Sunday, July 6, 2008
Last day in New Zealand
Leaving New Zealand will be difficult, I have met so many wonderful people who have shared their spirit, their smiles and their beautiful country with me.
I will not forget the tranquility I have experienced being in a country where most people's attitudes are "why worry?" and airport security is almost non existent. This is a different way of life for me and one I hope to take back with me to the States.
New Zealand seemed really far away before I left, but now I know it is just a plane ride away, and Air New Zealand sure makes it easy to get here www.airnewzealand.com.

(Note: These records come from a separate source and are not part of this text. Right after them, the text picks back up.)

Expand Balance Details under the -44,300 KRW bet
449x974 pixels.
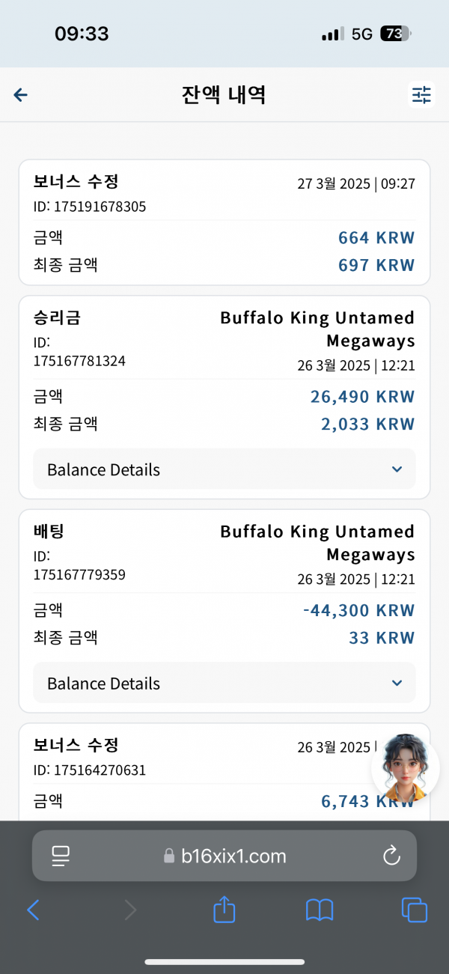tap(225, 683)
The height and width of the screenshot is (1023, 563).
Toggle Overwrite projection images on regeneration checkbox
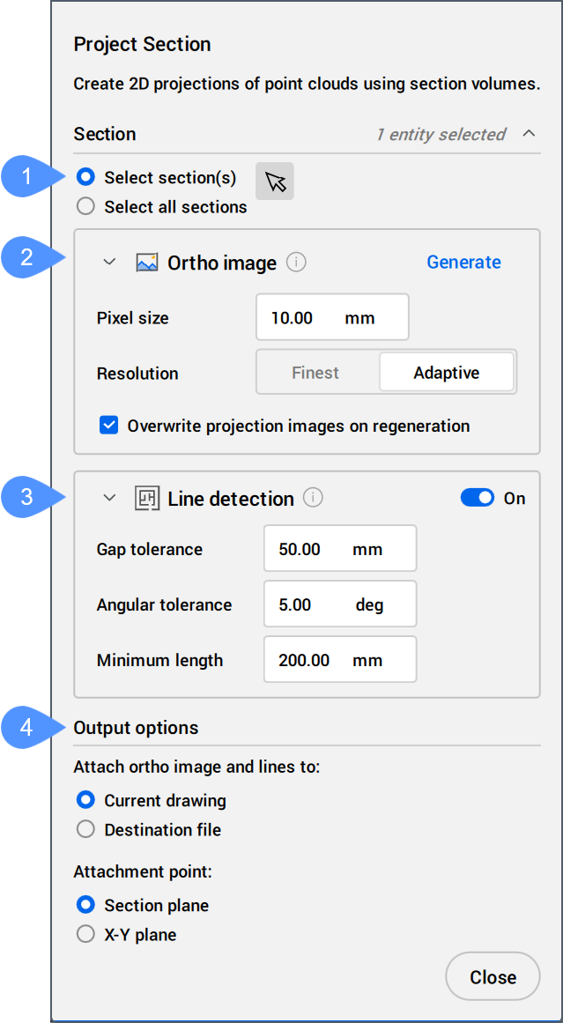pyautogui.click(x=109, y=426)
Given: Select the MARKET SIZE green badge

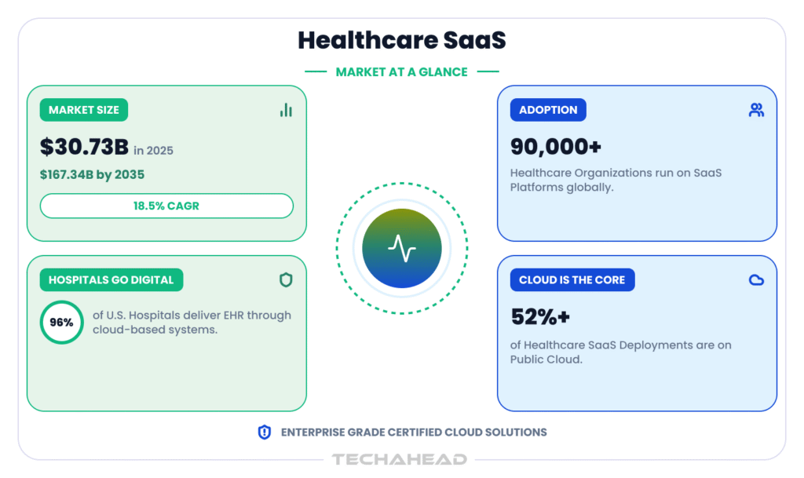Looking at the screenshot, I should point(84,110).
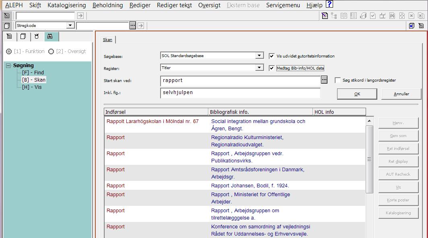
Task: Click the ellipsis button next to barcode field
Action: pyautogui.click(x=133, y=26)
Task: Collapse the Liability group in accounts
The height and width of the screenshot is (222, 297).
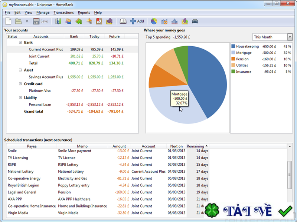Action: click(x=20, y=98)
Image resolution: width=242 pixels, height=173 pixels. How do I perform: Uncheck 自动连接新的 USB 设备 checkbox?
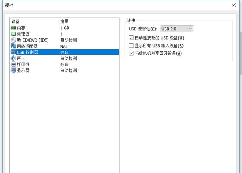(x=131, y=38)
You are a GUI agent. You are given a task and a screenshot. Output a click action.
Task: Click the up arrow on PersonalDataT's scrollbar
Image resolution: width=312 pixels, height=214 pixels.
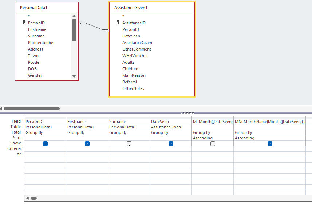(74, 16)
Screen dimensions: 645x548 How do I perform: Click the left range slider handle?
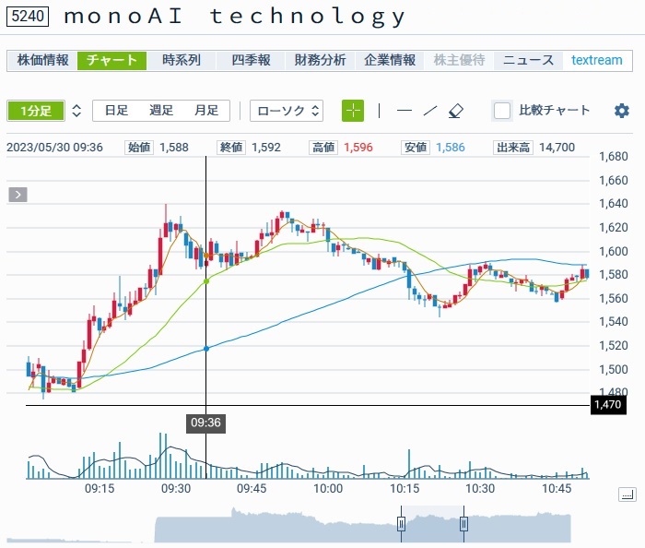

Thanks to all who helped make this trip so memorable!
Saturday, July 5, 2008
Northland to Auckland
Here is Hone, from Waka Taiamai Heritage tours.
The tour around the Bay of Islands included going through the hole in the rock.
From Paihia, I traveled about an hour in my rental car, (getting pretty good at driving on the left side now, may have trouble when I return to the States!) It took about an hour and a half to get to Hokianga Harbor and the Copthorne Hotel http://www.copthornehokianga.co.nz/ in Omapere. The hotel is lovely and overlooks the historic harbor, infamous for grounding hundreds of boats back in the day, due to a sand bar. After a rest, I checked in for the Footprints Waipoua Tour, http://www.footprintswaipoua.com/. Dressed in many layers including rain gear, I headed out with Taffety and Bill (English spellings of their Maori names), really Tawhiri and Wiremu! The pronunciation of wh is "f" and New Zealanders pronounce the "r" like a soft "t", so I hear Taffety. Our gang of 9 headed out in a van to drive up the steep and winding hill to the Kauri forest. The sky was dark and it began to rain, typical of a rain forest. We were all given head lamps and large umbrellas for our hour long trek in the forest to view Tane Matua and Te Matua Ngahere, 2,000 and 4,000 year old Kauri trees. These magnificent ancient beings were left behind during the milling of Kauri trees, back at the turn of the century (now banned and they are fiercely protected) presumably because they were just two big to cut down. The tour was spiritual and funny as T and B told us Maori stories and joked with us on the way to Te Matua Ngahere. When we arrived, we were all awestruck by its size, its circumference being 45 feet around. Taffety sang a song and we all paid our respect to the giant. The evening was magical for several reasons, but mostly having the opportunity to walk in the rain forest at night amid the presence of Bill and Taffety and the trees and nobody else!
Wellington and Northland
Wednesday, July 2, 2008
Tuesday, July 1, 2008
Kaikoura to Wellington
June 30th
After the flight I hopped in my rental car and headed north to view a seal nursery above Kaikoura on State Hwy 1. I asked a highway worker if I could park on the side and although he called me a "Goddamn Yank" in a friendly sort of way, guided me to the spot with hundreds of baby seals and a few mamas. It was fantastic, and they were very curious of me as well. The seals are overabundant in Kaikoura, with no real predators, as they are protected from humans.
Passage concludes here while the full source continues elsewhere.